An afternoon view from the south end of Lake McDonald, Glacier National Park, Montana.
Call this post a preview of my MLK-weekend trip to Montana and Glacier National Park. I’ll have a longer, different version published in February in the National Parks Traveler.
In a roundabout way, I owe this 3-day jaunt (not counting the day to get there and the day to return to TX) to my company taking away a “floating holiday” (to be used at each employee’s discretion). I always used those floating holidays in conjunction with a planned vacation. In return, the company gave to us what the masses apparently wanted: Martin Luther King Day.
Hey, I have absolutely nothing against MLK day. A holiday is a holiday. But I much preferred that floating holiday to use as I wished, versus a “fixed” holiday. So, I decided in an I’ll-show-them sort of way to take a long weekend and head on out someplace away from Texas (all of my vacations are taken away from this state in which I’d rather not be). I’d been hankering for some winter weather, instead of the humid 78-degree weather here in SE Texas (I want my winters to look and feel like winter, dammit). To that end, I flew to Montana and snow shoed in Glacier National Park.
It was heaven on earth, despite the sub-zero temps.
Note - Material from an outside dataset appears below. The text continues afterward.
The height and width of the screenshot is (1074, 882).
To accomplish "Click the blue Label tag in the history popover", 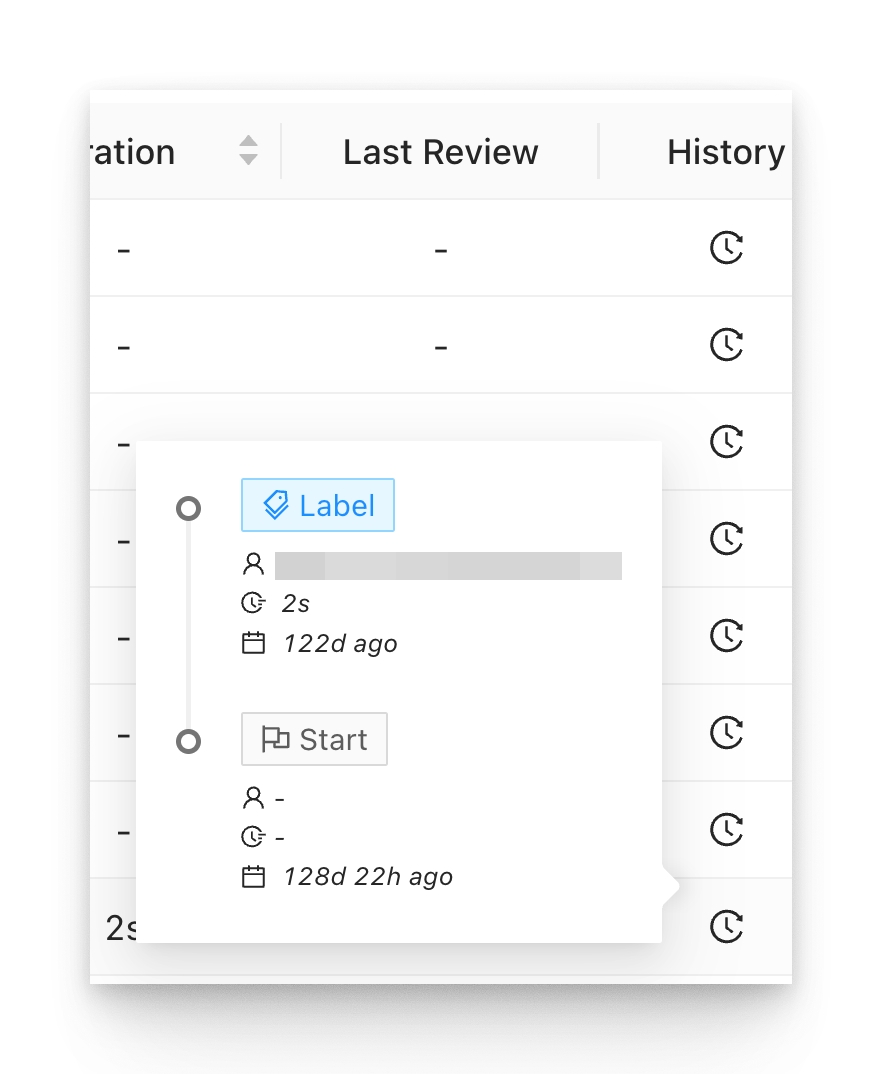I will pyautogui.click(x=318, y=505).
-4 degrees F and frost on the tripod.

Colorful icicles off the side of Hwy 2 just before entering Hungry Horse, on the way to the park.

Some very long icicles at the West Glacier entrance to the park. I look like a bright pink beluga whale but I’m definitely warm.

Moon set during the pre-dawn hours at Lake McDonald. It was silent except for the ice cracking and the distant hooting of an owl.

The look of sub-zero at Lake McDonald.

A frosty sunrise at Lake McDonald. The mountains were still in hiding that morning.




Scenes while snow shoeing near Lake McDonald Lodge in the park. The lodge was as far as the Going-To-The-Sun Road was open.


Late afternoon brought out the mountains, along with some clear skies and lake reflections.
So, thank you, Company, for the MLK Day, because if you had not taken away a floating holiday and given us this day off instead, I doubt I would have given second thought to a deep-winter photography trip to Glacier National Park. And that would have been a shame.

Good night, Glacier National Park. See you in September 2017.